• **DOCUMENT PASSAGE**
>>>>>

Sustainability

Let’s reverse course for the environment

Eleven million tons of greenhouse gas emissions more than the target that had been set to stay firmly on course for 2030. That was in 2021, and according to Ispra (the Higher Institute for Environmental Protection and Research), this is an unpromising figure for future scenarios.

The numbers of this rising trend again were made public online in recent days through Ispra's National Inventory 2023, which draws the global and detailed picture of the Italian situation on greenhouse gas trends from 1990 to 2021, with the aim of monitoring the effects of the National Energy and Climate Plan.

What comes out is this: after the setback that had occurred in the year of the pandemic and lockdown, in Italy over a 12-month period values increased by +8.5 percent.

This is an extremely worrying figure. Although, it should be noted, it is good to find that compared to 1990, greenhouse gas emissions in our country have decreased by 20% thanks to the growth of energy production from renewable sources, such as wind and hydro, energy efficiency in the industrial sector and the shift to the use of fuels with lower carbon content.

Actions that today, however, are no longer enough. The 2021 target has vanished, and the estimates prepared by the Institute's experts are not rosy: the situation looks set to continue along the same path, making scenarios to 2030 unpromising.

<<<<<

• **COMPLETE THE FOLLOWING**
• 1. Answer these questions using the emissions article:
(a) By how many tons did 2021 greenhouse gas emissions exceed the target?
(b) By what percentage did values in Italy increase over a 12-month period after the pandemic year?
(c) By how much have greenhouse gas emissions in Italy decreased compared to 1990?
• 2. Continue the emissions article from the point where it stops.
The data that come next are separate material, unrelated to the emissions article.

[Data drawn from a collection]
>>>>>

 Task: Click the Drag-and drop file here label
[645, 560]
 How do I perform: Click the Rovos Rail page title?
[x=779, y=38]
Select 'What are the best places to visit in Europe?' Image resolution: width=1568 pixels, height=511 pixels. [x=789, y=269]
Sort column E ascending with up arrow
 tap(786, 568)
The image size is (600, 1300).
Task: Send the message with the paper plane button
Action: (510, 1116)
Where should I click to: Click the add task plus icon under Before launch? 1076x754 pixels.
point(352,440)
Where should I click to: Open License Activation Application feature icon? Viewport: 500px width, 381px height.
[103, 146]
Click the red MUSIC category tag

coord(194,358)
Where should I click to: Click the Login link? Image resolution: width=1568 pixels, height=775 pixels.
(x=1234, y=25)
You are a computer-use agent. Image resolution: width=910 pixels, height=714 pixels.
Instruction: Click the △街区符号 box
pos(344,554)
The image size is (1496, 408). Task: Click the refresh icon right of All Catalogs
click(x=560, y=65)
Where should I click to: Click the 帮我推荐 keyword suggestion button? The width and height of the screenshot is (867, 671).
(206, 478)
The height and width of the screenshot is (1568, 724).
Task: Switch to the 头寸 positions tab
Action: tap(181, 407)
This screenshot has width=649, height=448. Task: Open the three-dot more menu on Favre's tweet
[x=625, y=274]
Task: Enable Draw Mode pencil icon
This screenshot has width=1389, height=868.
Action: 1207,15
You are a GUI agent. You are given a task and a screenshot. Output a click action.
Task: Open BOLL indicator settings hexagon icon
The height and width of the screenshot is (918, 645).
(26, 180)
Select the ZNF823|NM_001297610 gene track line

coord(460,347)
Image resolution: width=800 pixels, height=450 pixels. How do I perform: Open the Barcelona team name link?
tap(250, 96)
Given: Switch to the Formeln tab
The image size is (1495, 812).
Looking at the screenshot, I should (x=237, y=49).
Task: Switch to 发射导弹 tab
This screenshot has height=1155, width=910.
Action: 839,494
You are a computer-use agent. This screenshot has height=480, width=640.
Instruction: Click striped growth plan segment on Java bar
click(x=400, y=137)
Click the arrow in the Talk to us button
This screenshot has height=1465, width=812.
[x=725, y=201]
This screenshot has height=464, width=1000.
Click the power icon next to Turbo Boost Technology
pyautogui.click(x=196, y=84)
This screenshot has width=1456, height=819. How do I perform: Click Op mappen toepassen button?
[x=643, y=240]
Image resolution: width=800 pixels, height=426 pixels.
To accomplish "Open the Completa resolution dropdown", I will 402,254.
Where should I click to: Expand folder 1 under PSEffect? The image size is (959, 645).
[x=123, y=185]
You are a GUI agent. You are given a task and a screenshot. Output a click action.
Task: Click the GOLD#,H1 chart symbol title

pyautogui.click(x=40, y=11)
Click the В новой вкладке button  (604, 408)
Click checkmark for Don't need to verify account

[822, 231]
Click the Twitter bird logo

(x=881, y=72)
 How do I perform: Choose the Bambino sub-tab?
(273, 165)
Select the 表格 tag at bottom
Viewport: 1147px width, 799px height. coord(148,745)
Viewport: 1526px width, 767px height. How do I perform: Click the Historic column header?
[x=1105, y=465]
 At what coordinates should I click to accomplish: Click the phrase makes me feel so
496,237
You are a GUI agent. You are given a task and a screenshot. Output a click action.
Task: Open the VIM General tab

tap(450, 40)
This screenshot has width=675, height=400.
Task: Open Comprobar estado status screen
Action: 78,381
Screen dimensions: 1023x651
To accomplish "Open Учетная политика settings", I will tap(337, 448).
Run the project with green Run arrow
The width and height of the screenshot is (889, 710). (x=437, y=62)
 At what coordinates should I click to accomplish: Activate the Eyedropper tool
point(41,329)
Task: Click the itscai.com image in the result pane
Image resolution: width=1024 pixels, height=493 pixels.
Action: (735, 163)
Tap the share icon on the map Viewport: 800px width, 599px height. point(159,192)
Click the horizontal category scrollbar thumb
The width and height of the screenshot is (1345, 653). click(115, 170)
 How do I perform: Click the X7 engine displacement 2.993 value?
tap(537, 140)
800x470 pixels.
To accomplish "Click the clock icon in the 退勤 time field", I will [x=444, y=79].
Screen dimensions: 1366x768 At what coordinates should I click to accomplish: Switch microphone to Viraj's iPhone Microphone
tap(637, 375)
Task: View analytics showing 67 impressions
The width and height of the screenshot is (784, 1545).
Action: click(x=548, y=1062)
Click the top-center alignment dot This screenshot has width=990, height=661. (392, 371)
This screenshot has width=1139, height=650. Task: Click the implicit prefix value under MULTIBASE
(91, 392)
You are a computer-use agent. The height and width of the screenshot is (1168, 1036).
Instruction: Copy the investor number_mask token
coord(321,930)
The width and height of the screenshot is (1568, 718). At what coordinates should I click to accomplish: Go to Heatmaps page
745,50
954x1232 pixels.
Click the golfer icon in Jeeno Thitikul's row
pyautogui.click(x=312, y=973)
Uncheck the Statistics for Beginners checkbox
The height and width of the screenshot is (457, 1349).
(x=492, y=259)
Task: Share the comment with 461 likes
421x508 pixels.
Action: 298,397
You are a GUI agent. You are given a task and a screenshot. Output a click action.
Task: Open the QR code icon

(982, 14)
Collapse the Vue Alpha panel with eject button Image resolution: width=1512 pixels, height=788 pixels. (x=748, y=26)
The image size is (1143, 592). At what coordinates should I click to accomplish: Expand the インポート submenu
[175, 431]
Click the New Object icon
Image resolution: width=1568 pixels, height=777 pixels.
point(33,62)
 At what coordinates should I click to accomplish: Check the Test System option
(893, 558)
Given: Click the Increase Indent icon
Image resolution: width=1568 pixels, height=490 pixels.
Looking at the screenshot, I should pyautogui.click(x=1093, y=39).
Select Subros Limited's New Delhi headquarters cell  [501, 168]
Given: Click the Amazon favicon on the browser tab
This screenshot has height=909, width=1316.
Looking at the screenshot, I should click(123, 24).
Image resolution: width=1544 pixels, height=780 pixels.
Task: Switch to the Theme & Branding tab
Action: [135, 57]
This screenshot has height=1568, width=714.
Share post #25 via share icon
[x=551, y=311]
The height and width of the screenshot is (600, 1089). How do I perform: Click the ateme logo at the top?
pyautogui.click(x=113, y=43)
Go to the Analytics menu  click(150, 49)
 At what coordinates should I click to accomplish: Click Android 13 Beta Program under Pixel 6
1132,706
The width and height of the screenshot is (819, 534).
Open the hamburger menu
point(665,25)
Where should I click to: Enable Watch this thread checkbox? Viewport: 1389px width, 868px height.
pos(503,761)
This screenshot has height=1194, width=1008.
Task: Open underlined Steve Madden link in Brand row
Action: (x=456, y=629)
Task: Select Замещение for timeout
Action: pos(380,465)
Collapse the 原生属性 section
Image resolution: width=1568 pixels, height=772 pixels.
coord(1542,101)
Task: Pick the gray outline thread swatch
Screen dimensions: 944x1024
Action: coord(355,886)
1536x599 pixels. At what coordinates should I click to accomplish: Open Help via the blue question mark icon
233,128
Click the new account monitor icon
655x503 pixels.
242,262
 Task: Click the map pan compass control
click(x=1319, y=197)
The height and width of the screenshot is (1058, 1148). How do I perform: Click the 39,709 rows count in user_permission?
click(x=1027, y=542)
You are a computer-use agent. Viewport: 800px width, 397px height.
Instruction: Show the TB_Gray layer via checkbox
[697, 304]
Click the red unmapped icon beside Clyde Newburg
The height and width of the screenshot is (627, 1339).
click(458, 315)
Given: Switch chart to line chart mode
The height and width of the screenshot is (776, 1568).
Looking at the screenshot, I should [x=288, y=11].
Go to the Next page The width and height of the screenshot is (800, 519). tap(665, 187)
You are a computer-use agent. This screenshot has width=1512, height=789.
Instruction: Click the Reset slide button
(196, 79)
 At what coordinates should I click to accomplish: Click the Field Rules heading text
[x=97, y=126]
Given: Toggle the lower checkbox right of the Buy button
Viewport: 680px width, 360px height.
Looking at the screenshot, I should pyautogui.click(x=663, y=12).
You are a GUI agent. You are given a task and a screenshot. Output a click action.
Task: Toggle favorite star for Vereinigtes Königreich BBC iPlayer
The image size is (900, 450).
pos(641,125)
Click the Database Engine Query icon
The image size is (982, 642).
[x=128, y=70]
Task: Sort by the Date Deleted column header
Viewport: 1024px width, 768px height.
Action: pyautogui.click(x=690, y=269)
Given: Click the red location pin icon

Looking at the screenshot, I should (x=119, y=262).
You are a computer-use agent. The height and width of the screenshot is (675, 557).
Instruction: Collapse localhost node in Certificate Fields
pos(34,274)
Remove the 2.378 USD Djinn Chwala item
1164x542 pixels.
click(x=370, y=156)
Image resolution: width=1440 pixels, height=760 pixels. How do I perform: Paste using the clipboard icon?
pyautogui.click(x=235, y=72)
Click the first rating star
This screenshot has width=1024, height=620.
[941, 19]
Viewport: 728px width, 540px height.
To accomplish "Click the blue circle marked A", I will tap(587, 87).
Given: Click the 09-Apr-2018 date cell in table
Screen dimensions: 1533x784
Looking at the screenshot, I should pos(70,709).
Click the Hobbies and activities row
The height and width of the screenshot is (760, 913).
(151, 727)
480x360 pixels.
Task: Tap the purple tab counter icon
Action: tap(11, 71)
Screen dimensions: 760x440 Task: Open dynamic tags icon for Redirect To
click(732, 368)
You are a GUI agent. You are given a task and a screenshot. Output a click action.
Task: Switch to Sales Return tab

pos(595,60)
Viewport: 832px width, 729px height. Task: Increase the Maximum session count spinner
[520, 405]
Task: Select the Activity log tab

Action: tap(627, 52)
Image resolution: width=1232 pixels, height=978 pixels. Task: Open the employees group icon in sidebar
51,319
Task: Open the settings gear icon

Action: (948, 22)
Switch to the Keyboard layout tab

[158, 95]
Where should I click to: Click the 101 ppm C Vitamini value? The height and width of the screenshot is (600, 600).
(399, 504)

<<<<<

• **EXERCISE RESPONSES**
• 1.
(a) Eleven million tons
(b) +8.5 percent
(c) 20%

• 2.
What to expect? Little reduction in emissions in the transportation and heating sectors. With a consequent misalignment with the targets set by the Effort Sharing Regulation (the law resulting from an agreement between the negotiators of the European Parliament and the European Council, which provides for emission cuts in a whole range of economic sectors, included in the CO2 trading system and together worth about 60 percent of European greenhouse gas emissions; the law stipulates that they will have to be reduced by 40 percent compared to 2005 levels), which could exceed 15 million tons in 2030.

Word of caution: reverse course.

Not least because, based on the data already in Ispra's possession, the estimate is that the full 2022 picture will give a new, albeit slight, increase in emission levels of +0.1 percent, compared with a projected increase in GDP of +1.7 percent. Once again, the biggest responsibility lies with the transport sector for +5.5 percent and the energy sector (+9.6 percent), while the other sectors show marked reductions in emissions, especially in heating (-11.3 percent) and industry (-5.9 percent).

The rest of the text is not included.